The London-based quartet Sun Silva quietly released a new EP
titled Silhouettes on July 24th. It consists of three rearranged,
‘acoustic’ versions of previously released tracks; but the tracks are not so
much rearranged as radically re-imagined, and instead of ‘acoustic versions’,
they might just as well be called ‘jazzy versions’, or ‘intimate versions’, or ‘really
f***** good versions.’
In this album, the band strips away layers and effects, scraps horns, on two tracks they substitute the drum kit for hand drums and shakers (and on "Just the Romantic" the kit is cut back to a bare minimum). We are left with sparse, soulful arrangements that are skillfully executed; without any ostentation, the quality of the playing evidences the training of the band-members (they met whilst studying at the Royal Academy of Music).
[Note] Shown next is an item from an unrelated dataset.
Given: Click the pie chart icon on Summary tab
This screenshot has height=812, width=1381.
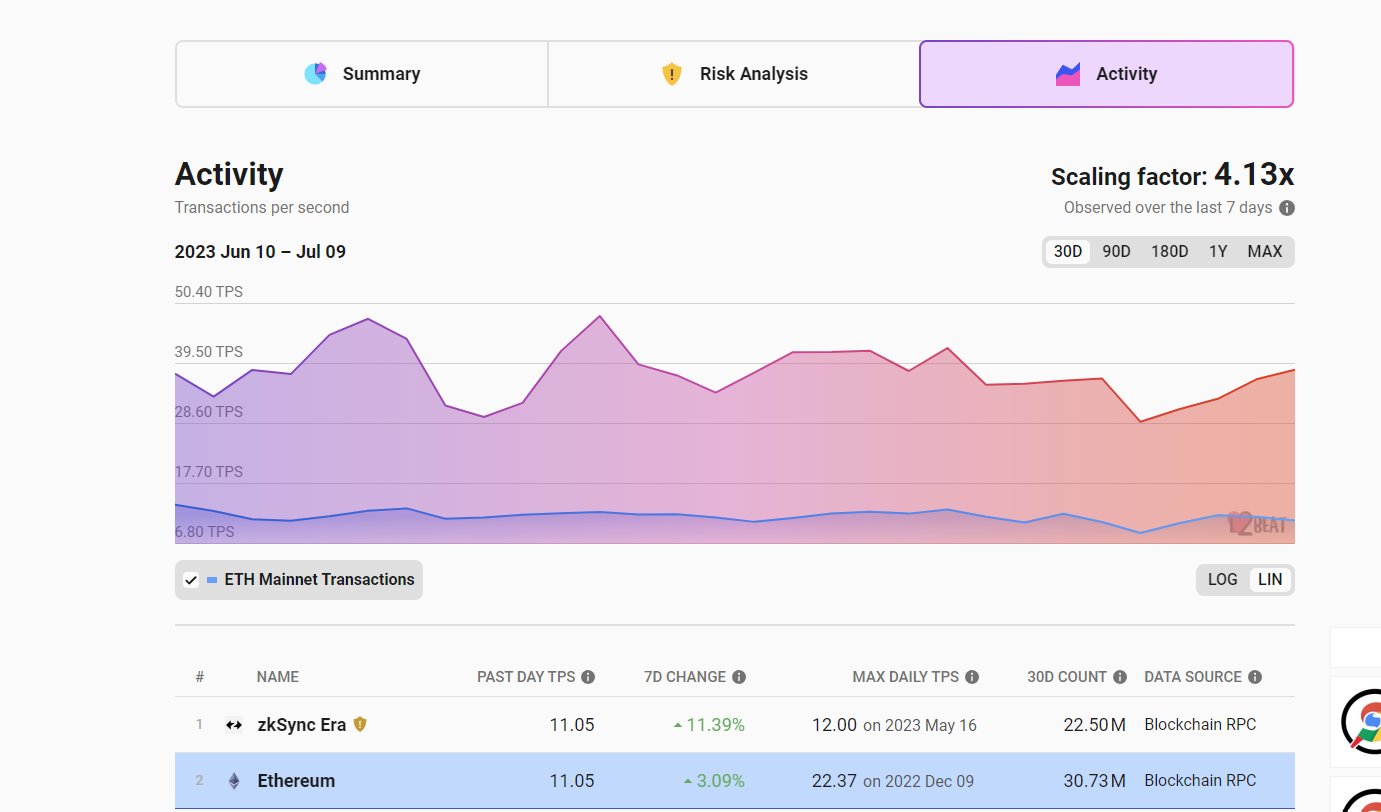Looking at the screenshot, I should point(315,73).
My middle school band teacher often repeated that the space between
the notes is just as important as the notes themselves - I only learned later on that he was paraphrasing Claude Debussy. That lesson returned to me immediately
when I stumbled onto this EP – not because (as the quote is inevitably misunderstood) there is a lot actual silence
in these arrangements, but because everything is so well proportioned, and because they are not
afraid of leaving space for each component to shine:
space to let the newly introduced hand drums ring out, space for jazzy piano
meanderings, space for the understated bass fills to be heard even at low
volume.
In the past Sun Silva have been favorably compared to Tame
Impala and Bombay Bicycle Club. Hearing how thrillingly well they pull of this ‘acoustic’ style, I’m reluctant to see them go back.